Aggiorna tutte le righe qui sotto sostituendo "tick" con "marker" e lascia invariato tutto il resto.

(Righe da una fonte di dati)
==========

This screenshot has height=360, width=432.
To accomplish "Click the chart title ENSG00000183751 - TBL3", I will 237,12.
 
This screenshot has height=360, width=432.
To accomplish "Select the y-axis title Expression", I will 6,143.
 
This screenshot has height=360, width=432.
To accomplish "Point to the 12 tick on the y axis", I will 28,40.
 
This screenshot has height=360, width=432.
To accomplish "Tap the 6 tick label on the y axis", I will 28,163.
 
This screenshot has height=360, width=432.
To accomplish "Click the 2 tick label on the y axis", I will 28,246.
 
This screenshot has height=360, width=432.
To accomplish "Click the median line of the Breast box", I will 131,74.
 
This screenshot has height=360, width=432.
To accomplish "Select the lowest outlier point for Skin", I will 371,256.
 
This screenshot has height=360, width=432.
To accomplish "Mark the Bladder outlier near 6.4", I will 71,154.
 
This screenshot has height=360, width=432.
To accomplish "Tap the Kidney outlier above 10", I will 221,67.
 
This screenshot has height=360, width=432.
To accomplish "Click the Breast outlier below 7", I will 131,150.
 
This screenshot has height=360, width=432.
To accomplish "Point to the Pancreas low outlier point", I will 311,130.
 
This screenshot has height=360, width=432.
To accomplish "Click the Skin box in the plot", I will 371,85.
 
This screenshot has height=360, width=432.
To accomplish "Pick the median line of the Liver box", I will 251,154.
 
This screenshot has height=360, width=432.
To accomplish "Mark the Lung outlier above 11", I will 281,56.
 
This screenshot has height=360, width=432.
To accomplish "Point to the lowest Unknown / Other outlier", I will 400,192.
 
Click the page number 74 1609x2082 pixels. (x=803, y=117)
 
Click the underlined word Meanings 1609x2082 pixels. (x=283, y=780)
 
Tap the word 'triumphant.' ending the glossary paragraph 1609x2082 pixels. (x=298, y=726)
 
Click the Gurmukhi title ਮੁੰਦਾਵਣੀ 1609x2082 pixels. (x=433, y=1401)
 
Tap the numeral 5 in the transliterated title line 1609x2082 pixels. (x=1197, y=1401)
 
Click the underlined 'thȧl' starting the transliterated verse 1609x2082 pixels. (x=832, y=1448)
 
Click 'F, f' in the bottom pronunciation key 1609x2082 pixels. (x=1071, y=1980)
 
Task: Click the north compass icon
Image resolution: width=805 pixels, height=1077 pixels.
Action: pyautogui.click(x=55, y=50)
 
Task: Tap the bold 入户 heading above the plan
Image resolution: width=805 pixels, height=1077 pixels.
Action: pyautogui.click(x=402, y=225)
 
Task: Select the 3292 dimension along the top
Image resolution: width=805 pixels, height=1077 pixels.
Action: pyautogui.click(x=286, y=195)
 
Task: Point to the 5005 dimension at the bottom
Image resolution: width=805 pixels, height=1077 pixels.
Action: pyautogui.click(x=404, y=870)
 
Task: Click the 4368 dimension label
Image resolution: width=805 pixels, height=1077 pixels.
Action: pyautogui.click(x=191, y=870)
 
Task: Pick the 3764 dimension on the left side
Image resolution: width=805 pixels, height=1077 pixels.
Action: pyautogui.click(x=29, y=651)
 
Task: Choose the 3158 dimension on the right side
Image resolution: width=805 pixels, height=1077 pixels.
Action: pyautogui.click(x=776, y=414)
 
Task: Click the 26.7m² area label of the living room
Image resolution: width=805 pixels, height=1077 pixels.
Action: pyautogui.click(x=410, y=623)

==========

Risultato:
This screenshot has height=360, width=432.
To accomplish "Click the chart title ENSG00000183751 - TBL3", I will 237,12.
 
This screenshot has height=360, width=432.
To accomplish "Select the y-axis title Expression", I will 6,143.
 
This screenshot has height=360, width=432.
To accomplish "Point to the 12 marker on the y axis", I will 28,40.
 
This screenshot has height=360, width=432.
To accomplish "Tap the 6 marker label on the y axis", I will 28,163.
 
This screenshot has height=360, width=432.
To accomplish "Click the 2 marker label on the y axis", I will 28,246.
 
This screenshot has height=360, width=432.
To accomplish "Click the median line of the Breast box", I will 131,74.
 
This screenshot has height=360, width=432.
To accomplish "Select the lowest outlier point for Skin", I will 371,256.
 
This screenshot has height=360, width=432.
To accomplish "Mark the Bladder outlier near 6.4", I will 71,154.
 
This screenshot has height=360, width=432.
To accomplish "Tap the Kidney outlier above 10", I will 221,67.
 
This screenshot has height=360, width=432.
To accomplish "Click the Breast outlier below 7", I will 131,150.
 
This screenshot has height=360, width=432.
To accomplish "Point to the Pancreas low outlier point", I will 311,130.
 
This screenshot has height=360, width=432.
To accomplish "Click the Skin box in the plot", I will 371,85.
 
This screenshot has height=360, width=432.
To accomplish "Pick the median line of the Liver box", I will 251,154.
 
This screenshot has height=360, width=432.
To accomplish "Mark the Lung outlier above 11", I will 281,56.
 
This screenshot has height=360, width=432.
To accomplish "Point to the lowest Unknown / Other outlier", I will 400,192.
 
Click the page number 74 1609x2082 pixels. (x=803, y=117)
 
Click the underlined word Meanings 1609x2082 pixels. (x=283, y=780)
 
Tap the word 'triumphant.' ending the glossary paragraph 1609x2082 pixels. (x=298, y=726)
 
Click the Gurmukhi title ਮੁੰਦਾਵਣੀ 1609x2082 pixels. (x=433, y=1401)
 
Tap the numeral 5 in the transliterated title line 1609x2082 pixels. (x=1197, y=1401)
 
Click the underlined 'thȧl' starting the transliterated verse 1609x2082 pixels. (x=832, y=1448)
 
Click 'F, f' in the bottom pronunciation key 1609x2082 pixels. (x=1071, y=1980)
 
Task: Click the north compass icon
Image resolution: width=805 pixels, height=1077 pixels.
Action: pyautogui.click(x=55, y=50)
 
Task: Tap the bold 入户 heading above the plan
Image resolution: width=805 pixels, height=1077 pixels.
Action: pyautogui.click(x=402, y=225)
 
Task: Select the 3292 dimension along the top
Image resolution: width=805 pixels, height=1077 pixels.
Action: pyautogui.click(x=286, y=195)
 
Task: Point to the 5005 dimension at the bottom
Image resolution: width=805 pixels, height=1077 pixels.
Action: pyautogui.click(x=404, y=870)
 
Task: Click the 4368 dimension label
Image resolution: width=805 pixels, height=1077 pixels.
Action: pyautogui.click(x=191, y=870)
 
Task: Pick the 3764 dimension on the left side
Image resolution: width=805 pixels, height=1077 pixels.
Action: pyautogui.click(x=29, y=651)
 
Task: Choose the 3158 dimension on the right side
Image resolution: width=805 pixels, height=1077 pixels.
Action: pyautogui.click(x=776, y=414)
 
Task: Click the 26.7m² area label of the living room
Image resolution: width=805 pixels, height=1077 pixels.
Action: pyautogui.click(x=410, y=623)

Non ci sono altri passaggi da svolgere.